Como en series anteriores, en sus imágenes siempre hay una implícita concepción del viaje. Y es ahí donde reside muchas veces su singular sentido de la comunicación y estética. El suyo es un viaje estático de tiempo y espacio fundidos en la contemplación serenamente inquieta e inquietantemente silenciosa. La travesía mayor reside en ese entresijo de oscuridad y luz, de sombra y alumbramiento que carece de medidas y números. Los espacios surgidos en su fotografía permiten descifrar trayectos innumerables, nunca contar. Es el anti selfie, lo contrario del retrato, lo opuesto a esa instantánea convencional que fenece en su propia impostura de belleza envasada al vacío. Lo que en otros es una ojeada al paraíso, en Ana la mirada encuentra cobijo para repensar ese lugar y cree que no todo está visto, adoptado, catalogado. Frente a la prisa y la apropiación indebida por cansina, su objetivo permanece en suspensión. En esta Santillana asoma una guía imperecedera, absorta pero activa, jubilosamente vital pero atenta y alerta a la arquitectura erosionada, a la geometría vencida por ese solapamiento de imágenes abotargadas.

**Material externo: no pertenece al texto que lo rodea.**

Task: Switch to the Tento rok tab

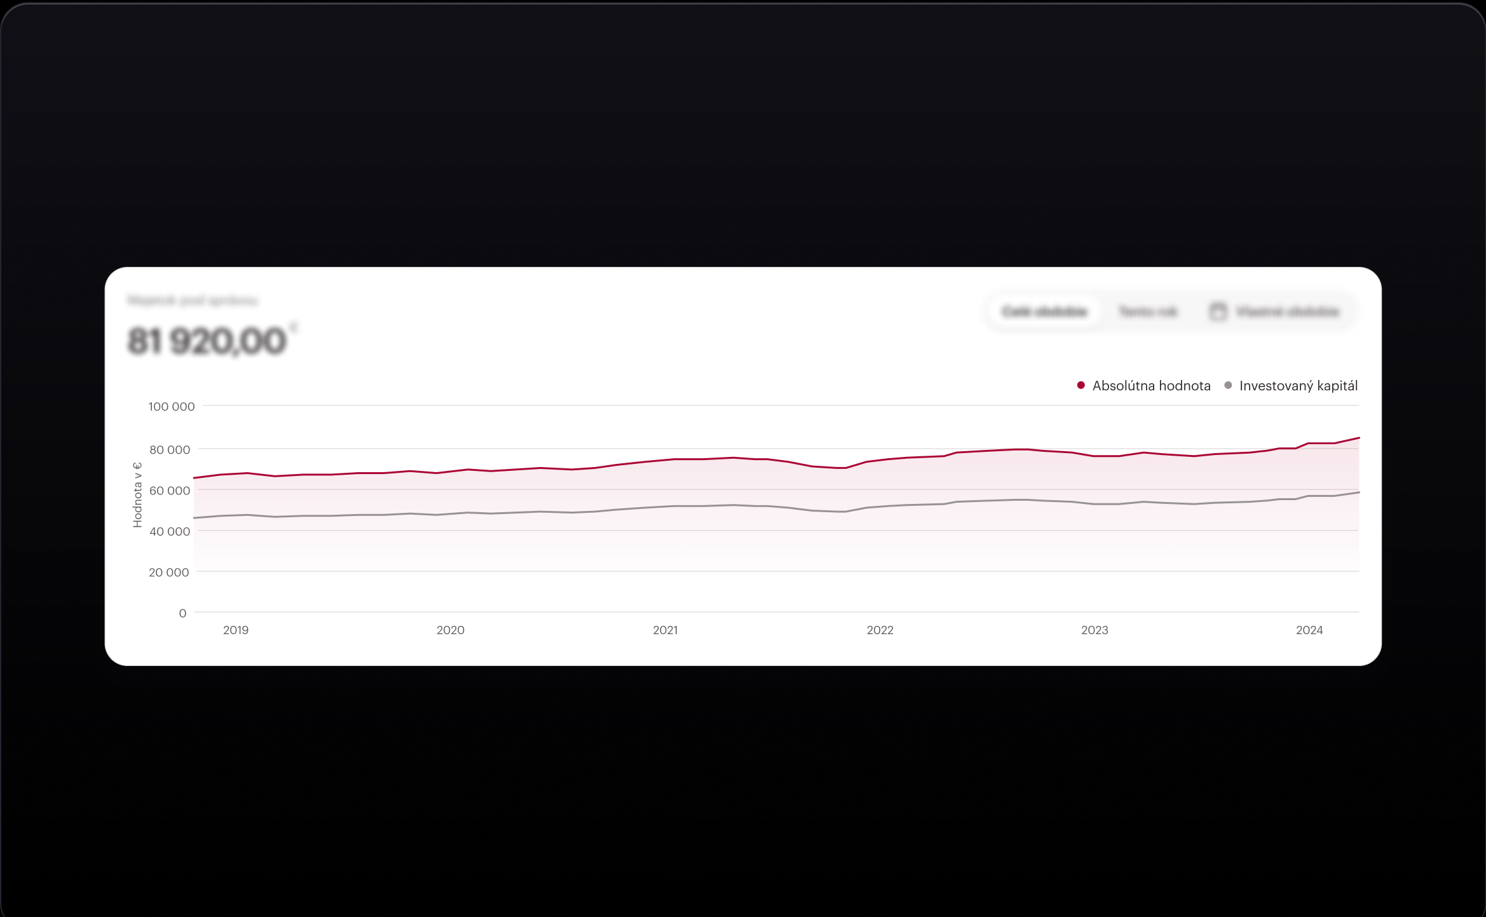Action: click(1148, 311)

Se habla en ocasiones de la idiosincrasia de un sentimiento, también del pensamiento, de expresiones culturales, de celebración de un entorno. Pero lo que prima aquí es la asunción de lo inasible, la inmersión en ese invisible rastro de tacto y desaparición, de detalle irrepetible, de luz y piedra en un diálogo cuya colisión es muda pero honda. No es tanto una dimensión espiritual como una necesidad humana, sensorial y e indagatoria, de atravesar las historias mínimas de lo físico para engrandecer la presencia de la ausencia. El imaginario y la reflexión contemplativa que suman pasos sobre lo que siempre fue y sigue siendo. Bajo el cielo protector que envuelve la vida, propone una itinerancia revelada en el líquido amniótico de lo germinal, con la complicidad lo eterno. La excepcionalidad no necesita de la extravagancia. Ana Santamatilde sabe que somos fragmento del asombro y su tarea sigue siendo la de ahondar en la conjunción única y fugaz de esos espacios sensibles. En ese combate que es abrazo y colisión, pugna y pulso, entre fotografía y poesía, entre palabra e imagen, las voces que nombran estas imágenes, las miradas que focalizan la dimensión de las palabras, traducen el ecosistema de Santillana en una metáfora destinada a perseguir toda estancia de vida.
En ambos ritmos, entre ambas ópticas, también entre Francisco Santamatilde y Manuel Arce, la creadora amasa la luz, reblandece la piedra y traduce el paisaje en un lugar nuevo, el del deseo deconstruyendo la realidad.